These past few weeks more than ever I have needed a distraction. A way to get my head out of reality and into something really fun, or really crazy. I just needed to not live my life, and be able to just exist. Saints Row IV just did that for me in the perfect way. For the 22-odd hours I was in the world of the Saints, I was just able to sit back, and bliss out to the quiet mumble of the incoherencies of Steelport.
Over the course of playing this game, I realized that any hurdle between the player, and fun, was ripped down by developer Volition, and thrown to the side. Sometimes it is as simple as giving you super powers. Other times, it is giving you a stupid (awesome) weapon like the Dubstep Gun.
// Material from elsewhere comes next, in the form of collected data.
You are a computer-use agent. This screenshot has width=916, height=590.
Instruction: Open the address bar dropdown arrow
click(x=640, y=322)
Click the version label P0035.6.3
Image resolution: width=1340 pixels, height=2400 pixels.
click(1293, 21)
Saints Row IV picks up a few years after the end of The Third, and The Boss of the Third Street Saints is now the President of the United States, (because why the hell not?) aliens soon invade, (because why the hell not?), you are thrown into a virtual simulation of the town of Steelport, (because why the hell not)? The majority of the game, save for a few scant missions, take place inside of this simulation.
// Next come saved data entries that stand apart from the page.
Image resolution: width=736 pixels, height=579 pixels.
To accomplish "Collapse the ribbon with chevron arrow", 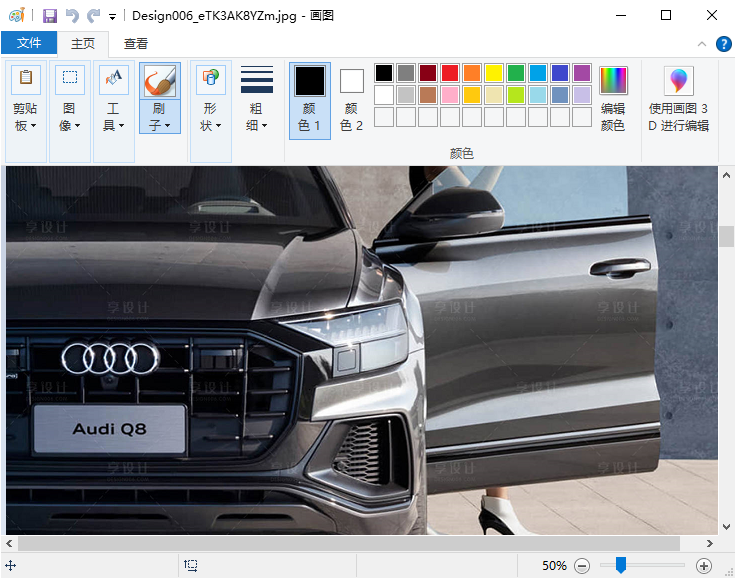I will pos(702,44).
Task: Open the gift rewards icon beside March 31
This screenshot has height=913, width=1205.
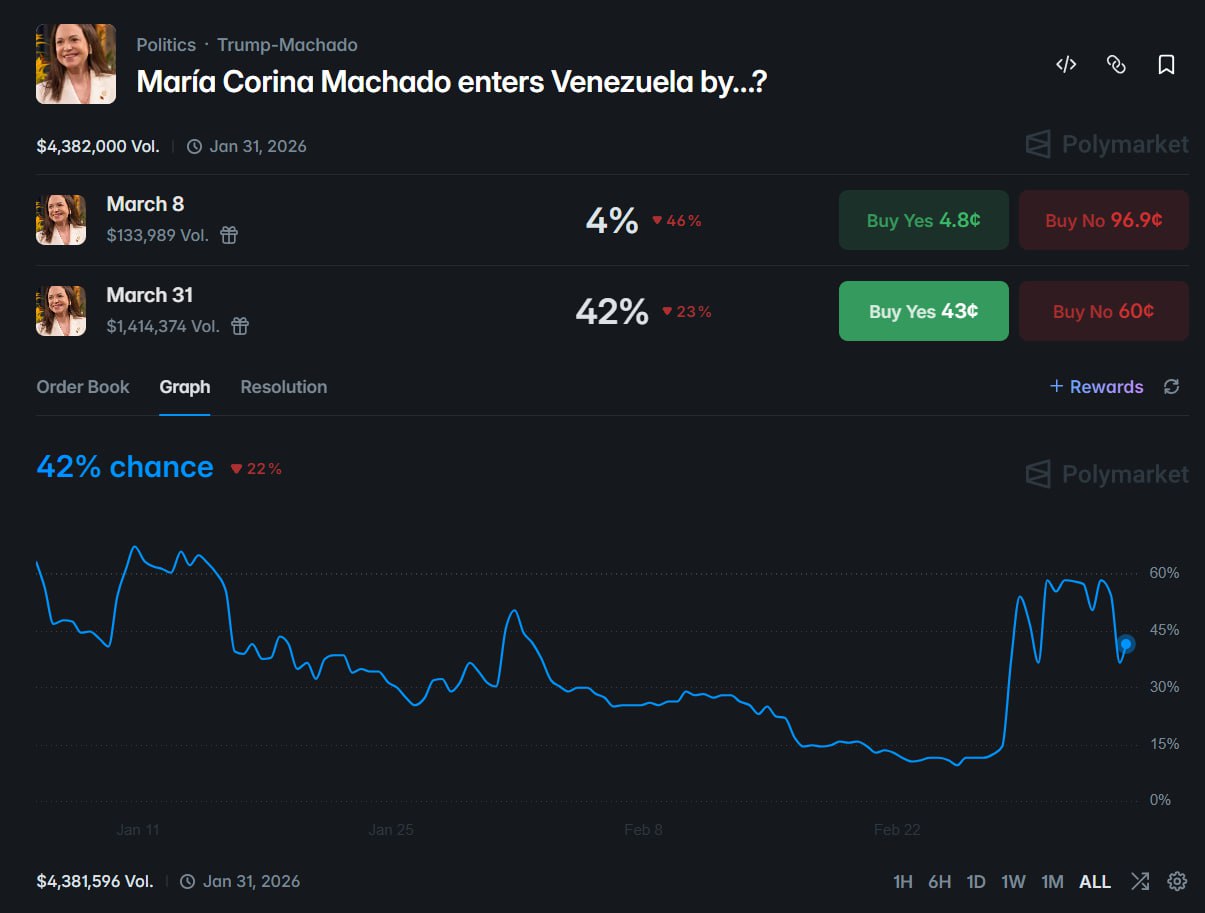Action: point(240,326)
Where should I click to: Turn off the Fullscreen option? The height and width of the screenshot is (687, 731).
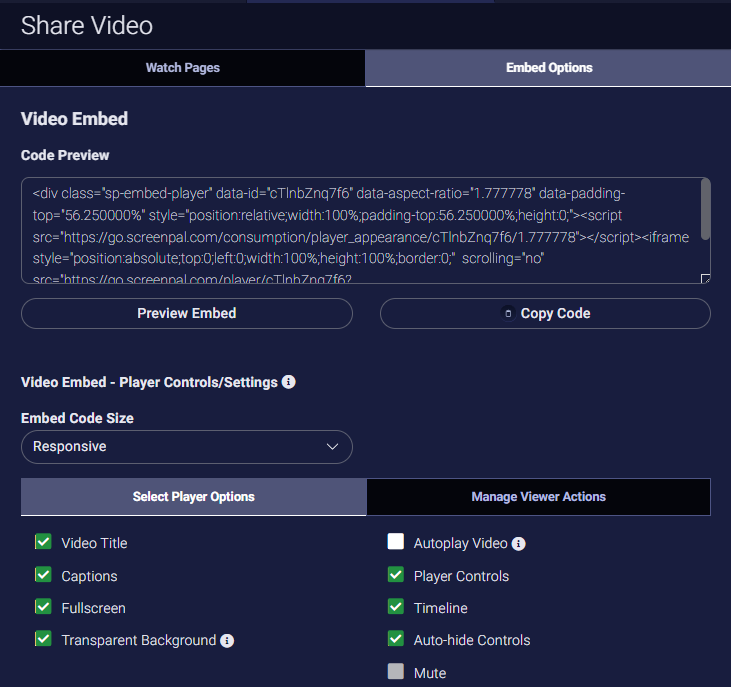43,607
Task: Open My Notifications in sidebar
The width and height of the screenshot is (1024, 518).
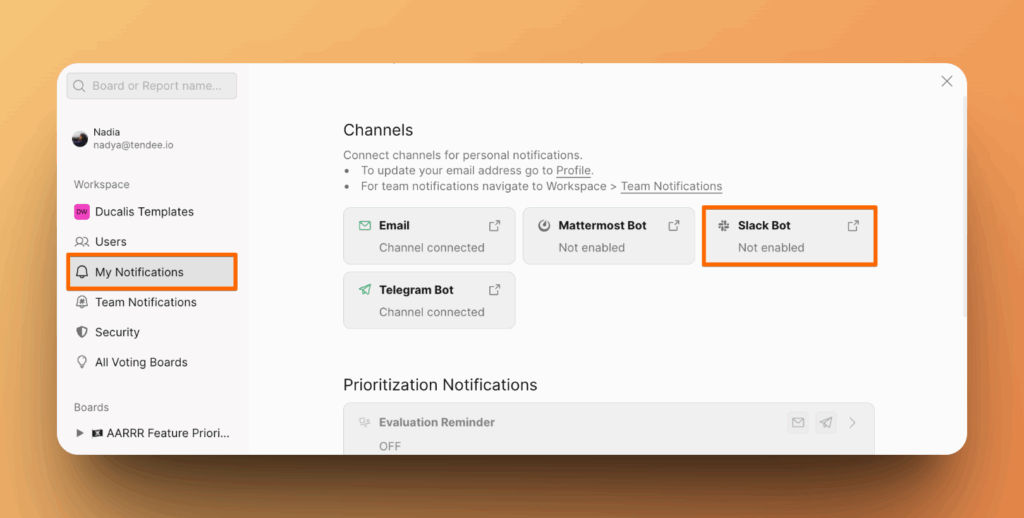Action: (139, 272)
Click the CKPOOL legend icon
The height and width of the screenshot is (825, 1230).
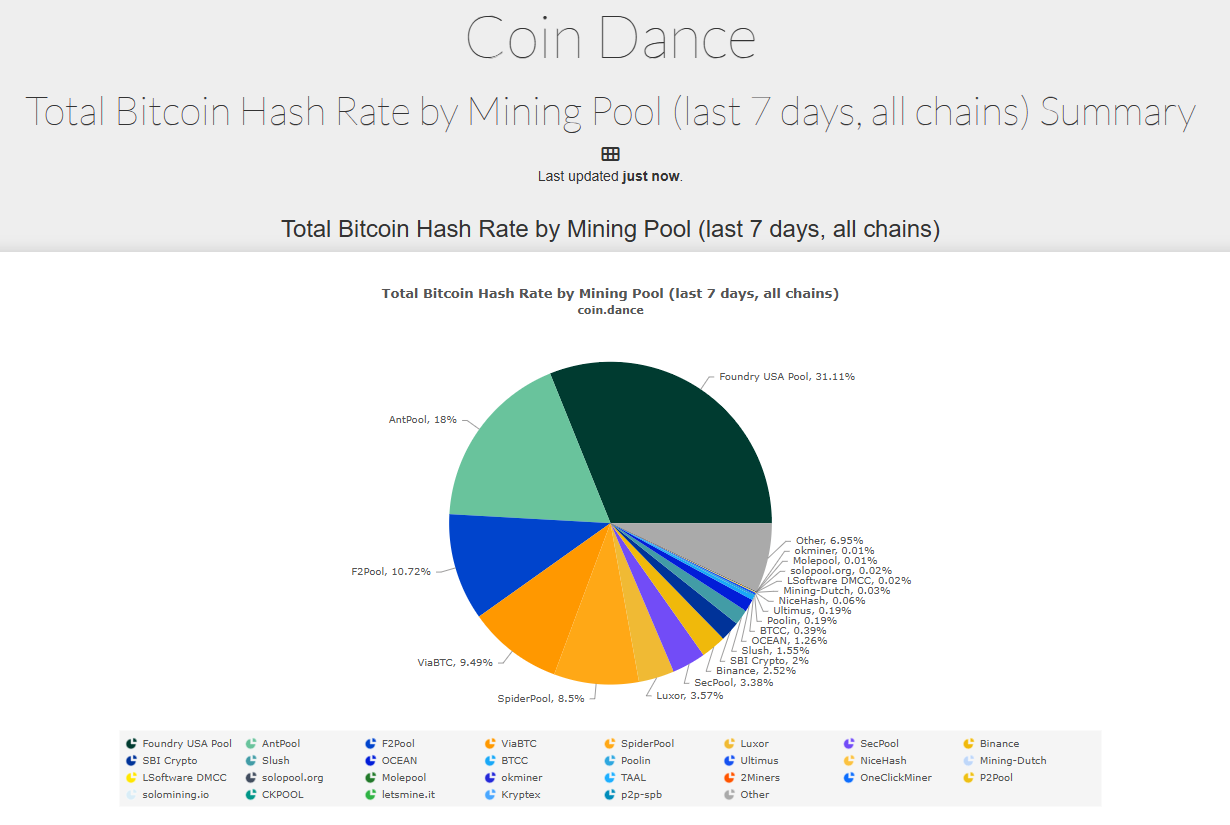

Former FBI agent, and current Saint, Kinzie, manages to give you some super powers in the simulation by “hacking in.” Basically, you are completing side quests and collecting “clusters” – think green orbs from the Crackdown games – that give you upgrade points to spend on new offensive powers, or other movement abilities. There are more than enough clusters in the game to fully upgrade your powers, and at a point, they are there just as a way to let you explore the world.
I was able to have fun for a couple of hours just jumping, gliding, super sprinting, and dive bombing around the city collecting the clusters and grabbing other items such as audio logs along the way. The movement feels like it was lifted directly out of Prototype, polished up, and shoved out the door (that is a good thing!). The super powers make any kind of ground vehicle irrelevant fairly early on in the game. Jets, helicopters, and UFOs are still useful, though, as going from one side of Steelport to the other can take a bit of time.
The main story and some key loyalty missions lasted me about 11 hours. In that core story, there isn’t much in the way of filler. It feels as though Volition didn’t want to waste anyone’s time, and simply built the story to be fun at any given moment. The loyalty missions were essentially ripped out of Mass Effect 2. Each of your fellow Saints will want you to do a uniquely crafted mission with them in which you will learn more of the character’s back story. At the end of each of these missions, it will unlock their super powers, and when you phone them in for support (just like in Saints 3), they will be much more effectual at taking down enemies.
For an open world game, the story is very direct, and the way the story is spun is absolutely fantastic. Some poor marketing decisions spoiled the return of a character for me, but other than that small complaint, I had more fun with the goofy, dumb, stupid, hilarious, amazing writing and story of the mains quests in Saints Row IV.
I really want to go into the details of it all, but I truly believe that the story in this game is one that has to be played first hand to fully appreciate, and a good working knowledge of past games in the series will benefit you quite a bit. There are some jokes (not many) that could fall flat if you don’t know characters from the first two games in the series.
Now I have to get a little transparent with you: I played this game on my new gaming rig, on pre-release code sent to SideQuesting by publisher Deep Silver. With the copy of the game, there was a list of known bugs of which I cannot reveal that they know about and have claimed to have them either fixed, or in the pipeline to do so before launch, however, I never experienced any of them. On this PC build I played, I experienced several bugs, but, none of them were game breaking, and usually resolved themselves within seconds and weren’t detrimental to my overall enjoyment.
Also, even on my new machine, the game didn’t perform as well as I would have liked it to. Several times throughout the game, the frame count dropped by half, and in many instances, the world was a bit slow to stream in while gliding or flying at high heights. Once again, it was pre-release code, so this may be cleaned up by the time the game hits, but I can only tell you about the experience I had.
Even with any technical problems I may have had, Saints Row IV is one of the best experiences I have had with a game this year. The absurdity of everything happening around you and the great action was always a blast. In a fantastic year of games, Volition and Deep Silver managed to put out a product that stands with the best that has been offered by anyone, and strives beyond in many cases. You owe it to yourself to play this game. Crack a beverage, sit back, and just lose yourself in the world of Saints Row IV.
This review is based on a digital copy of the game sent to SideQuesting for PC.